Esta concepción ha chocado con los hechos. Ni la clase política de cualquier signo ni el pueblo de distintas tendencias ideológicas han sido modelos y promesa de nada. Sucede pues históricamente lo que dice Humberto Maturana, que “las palabras no tienen significado en sí mismas, no tienen significado propio desde ellas. Las palabras significan el hacer que evocan, connotan, guían o coordinan en las personas que las usan al participar en una conversación”. Así es fácil determinar que la mirada racional-humanista, burguesa o proletaria, democrática o dictatorial, no sólo ha actuado de “buena fe” respecto de las conferidas potencialidades positivas de lo humano, sino también ha declarado los conceptos de vanguardia y pueblo elegido como guía y coordinación de la vida de los otros, en una variante de la “mala fe”, donde el mismo pueblo levantará como una cuestión natural a los jefes a lo más alto del poder y de los privilegios, ( al mismo tiempo que es convencido y se auto convence siempre que con ello modela su propia fortaleza e instala la fraternidad, la igualdad y la libertad entre los hombres).

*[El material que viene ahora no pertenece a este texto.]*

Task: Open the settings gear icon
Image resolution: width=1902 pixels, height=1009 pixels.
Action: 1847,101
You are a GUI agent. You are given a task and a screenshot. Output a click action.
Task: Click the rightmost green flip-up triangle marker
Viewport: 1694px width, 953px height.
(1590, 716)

Esta es la esencial crisis de la política desde al menos finalizados los años 20 del siglo pasado y que se arrastra de modo escalonado desde 1789. Nadie que profundice en la comparación entre lo dicho y lo hecho, puede creer que el soberano siempre ha corporizado lo nuevo como plena consciencia y valores que superan el egoísmo, el odio y la violencia, o que los grupos dirigentes no se hayan constituido en clases que usufructúan de riquezas y privilegios superiores a ese pueblo que levantan como nueva humanidad. Dicho esto, a mí me preocupa más la crisis y la consecuente transición que actualmente vivimos desde el viejo paradigma, a aquél que comienza a poner en el centro la acción misma de los ciudadanos, ya no sólo como protestas y demandas de derechos, sino como haceres concretos, como proyectos y modos de vida de hecho.  Al respecto me refiero a lo fáctico de la ciudadanía, es decir que está basado en las prácticas o limitado a ellas, y no en lo teórico o imaginario.

Entonces me refiero a las comunidades efectivas que aunque son permeables al manejo de la economía y de la política, realizan estrategias cotidianas en sí y para sí de mayor alcance y plazos que lo que puede o no realizar el estado, un gobierno o el mercado como propuestas o políticas. Y me refiero a la vez, a una política que no desea ser lucha teórica o imaginación de utopías ni dirección de procesos y de pueblos, sino más bien se plantea ir mejorando paulatinamente las áreas del bien común y servicio público e ir reformando aquellas privadas que en búsqueda del beneficio particular atentan contra la comunidad. Una política que más que modelar consciencias y erguir dirigentes y pueblo como modelos impolutos e imaginar lugares a llegar, sea capaz de gobernar limitando las acciones antiéticas e ilegales de la minoría, frenando así el elitismo de las élites, y a su vez defendiendo los derechos y  fomentando los deberes de las mayorías, frenando así el populismo del pueblo.